Proteins of the kidney microvillar membrane. Structural and immunochemical properties of rat endopeptidase-2 and its immunohistochemical localization in tissues of rat and mouse.

The phosphoramidon-insensitive endopeptidase-2 in rat renal brush borders was investigated by immunochemical approaches with a rabbit polyclonal antibody raised to the purified enzyme released from the membrane by papain. An immunoaffinity column successfully purified the detergent-solubilized form of endopeptidase-2. This preparation had an apparent subunit Mr of 80,000, and did not show the two subunits, of Mr 80,000 and 74,000, consistently found in the papain-solubilized forms, indicating that the latter resulted from proteolysis by papain. SDS/polyacrylamide-gel electrophoresis of non-reduced samples of the enzyme revealed a band of Mr 220,000, confirming the presence of disulphide-bridged subunits. Treatment with endoglycosidases H and F generated smaller molecular forms, indicating that endopeptidase-2 contained about 30% asparagine-linked carbohydrate and that a few of these oligosaccharide chains were of the high-mannose type. Treatment with phosphatidylinositol-specific phospholipase indicated that the enzyme did not possess a glycolipid membrane anchor.

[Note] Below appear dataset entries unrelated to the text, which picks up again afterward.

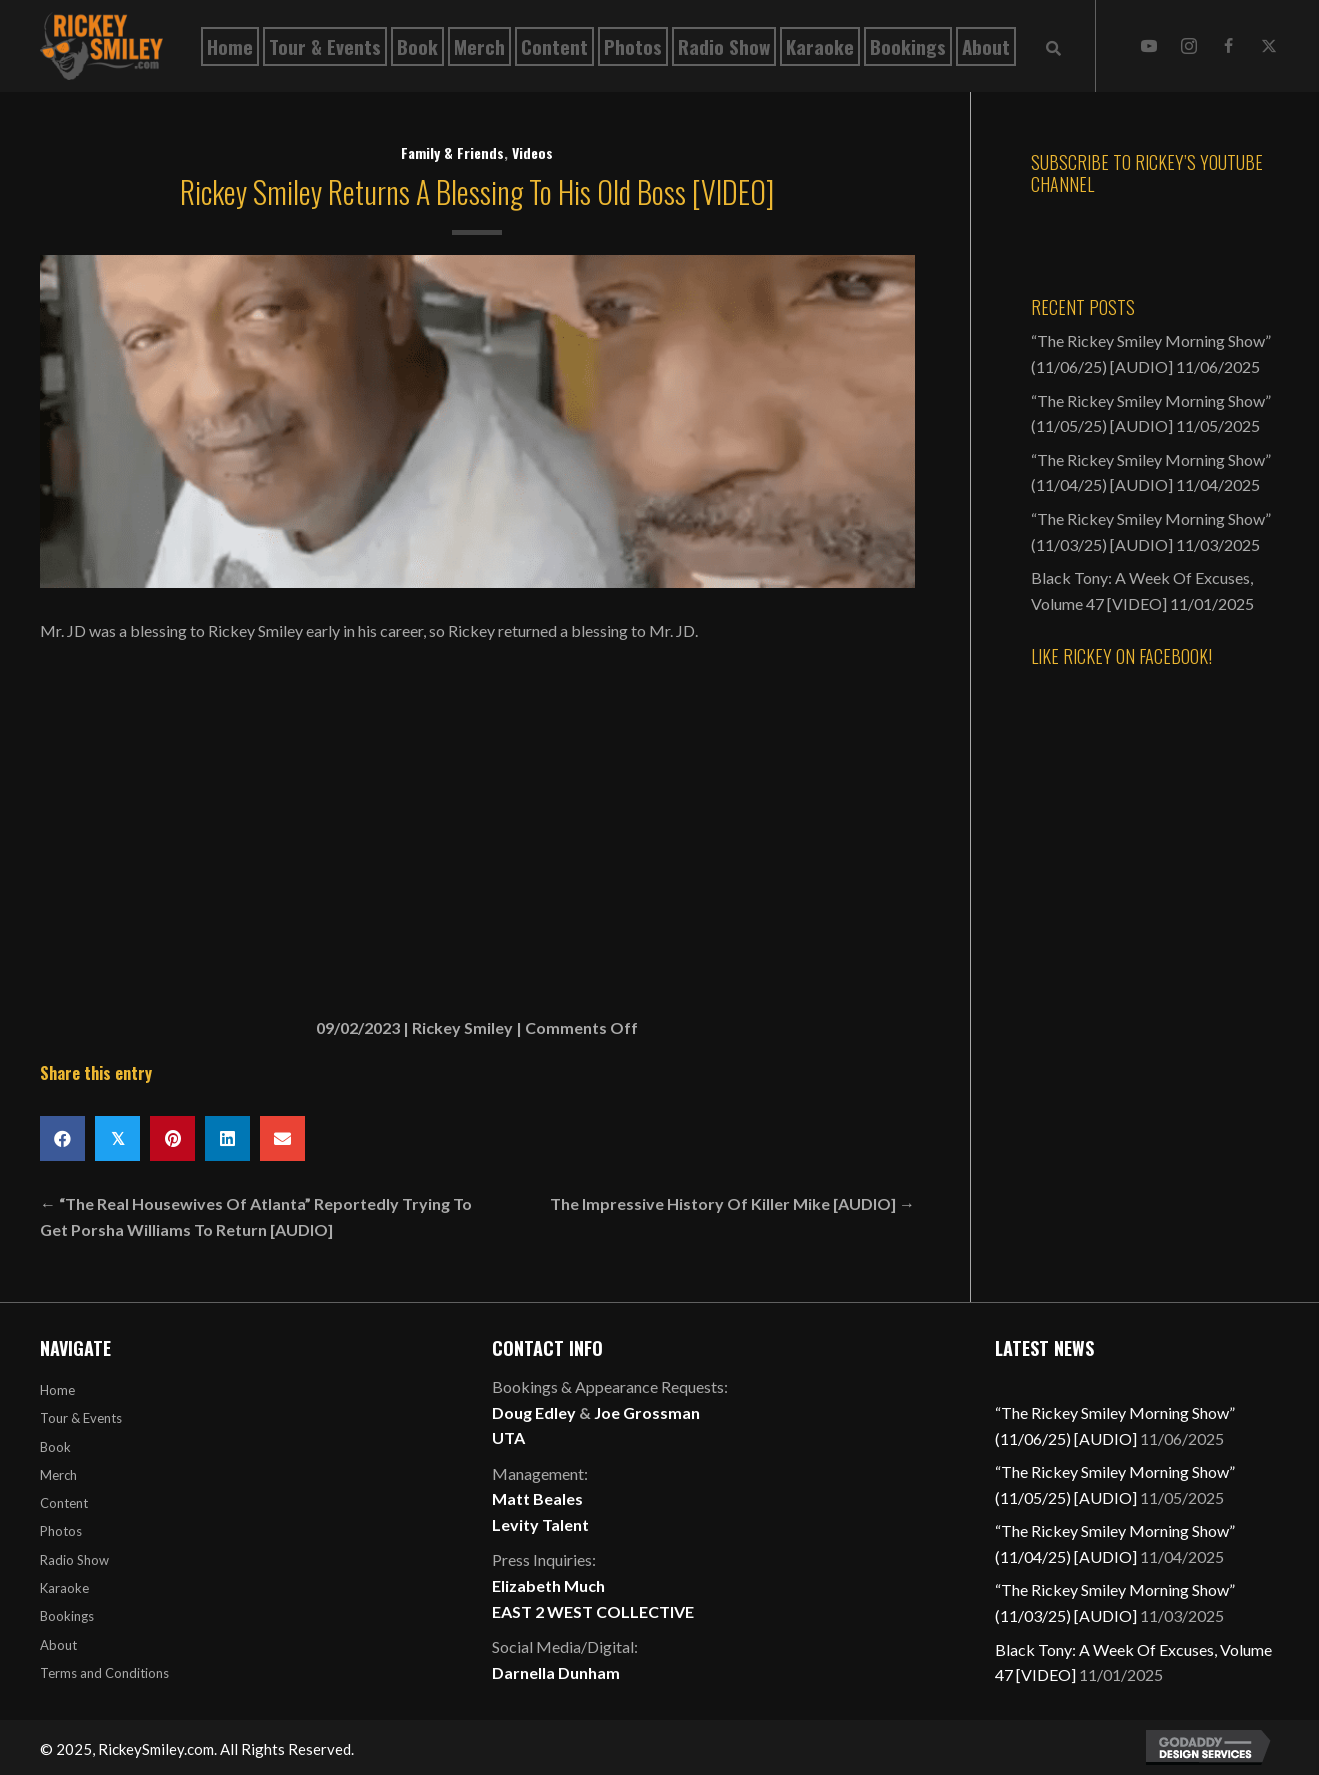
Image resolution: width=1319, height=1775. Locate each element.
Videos (532, 152)
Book (55, 1447)
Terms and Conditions (104, 1673)
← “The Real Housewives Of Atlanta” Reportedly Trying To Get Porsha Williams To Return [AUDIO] (256, 1216)
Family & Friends (452, 152)
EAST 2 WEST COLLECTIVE (593, 1611)
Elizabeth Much (548, 1585)
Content (64, 1503)
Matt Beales (537, 1498)
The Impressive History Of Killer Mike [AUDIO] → (732, 1203)
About (58, 1645)
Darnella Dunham (556, 1672)
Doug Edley (534, 1412)
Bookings (67, 1616)
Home (57, 1390)
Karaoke (64, 1588)
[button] (1149, 46)
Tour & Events (81, 1418)
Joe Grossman (647, 1412)
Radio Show (74, 1560)
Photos (61, 1531)
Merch (58, 1475)
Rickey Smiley (462, 1027)
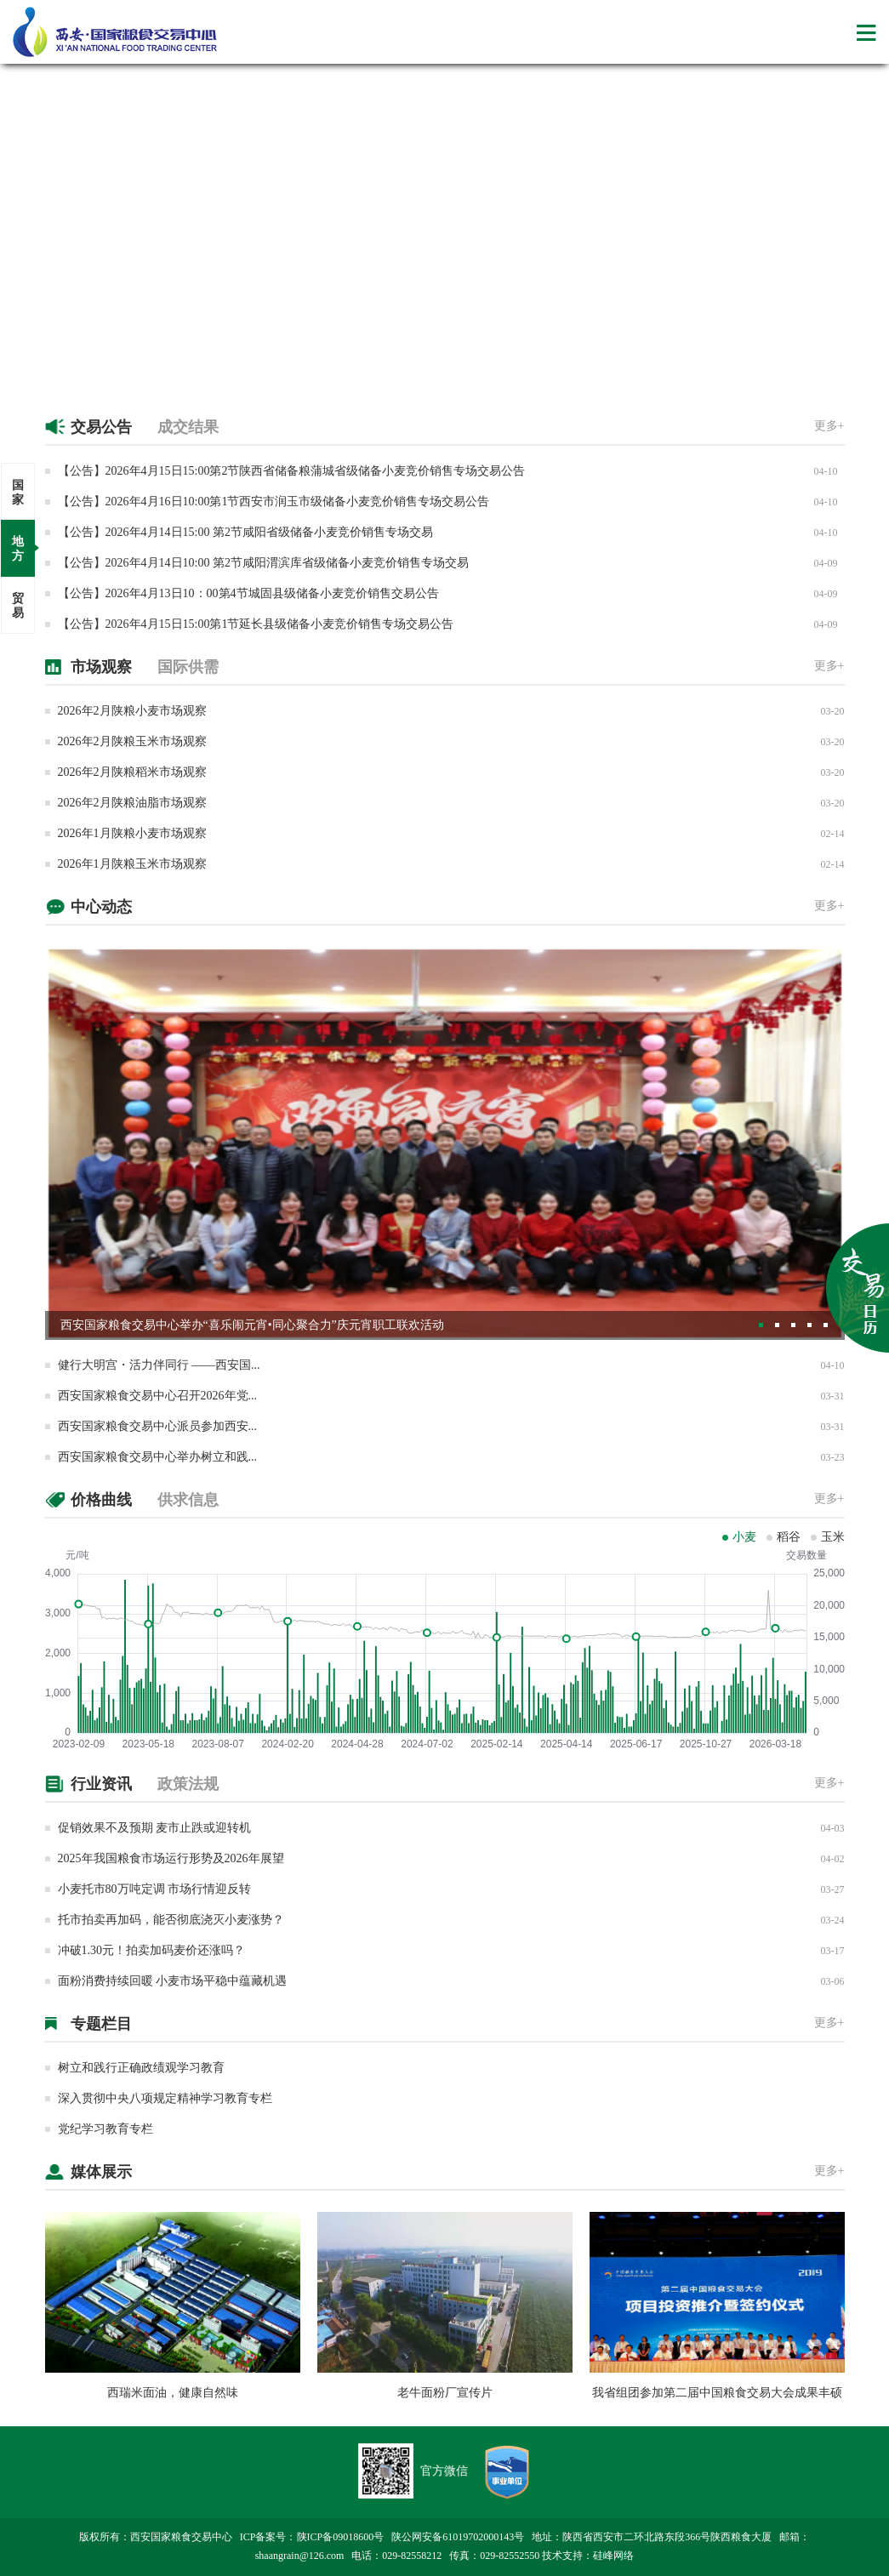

A survey of rat tissues examined immunohistochemically and by immunoblotting revealed that only the kidney and intestinal tract expressed the antigen in significant amounts. Although some weak staining was seen in salivary glands and thyroid, other organs and tissues including brain and spinal cord were negative by both immunochemical techniques. In the kidney the antigen was confined to the lumen of the proximal tubule and was seen mainly in the population of juxtamedullary nephrons. In the gut, luminal staining was observed throughout its whole length, from duodenum to rectum. Excellent cross-reactivity of the antibody with Balb/c mouse tissues was observed. Immunohistochemistry of mouse kidney and gut revealed a distribution identical with that observed in the rat. Immunopurification of the detergent-solubilized mouse kidney antigen showed it to be a protein containing disulphide-linked subunits of Mr 90,000. It possessed endopeptidase-2-like activity, but was more efficient in hydrolysing azo-casein and less efficient in hydrolysing a model substrate than the rat enzyme. The close similarity between rat endopeptidase-2 and mouse meprin is further supported by these results.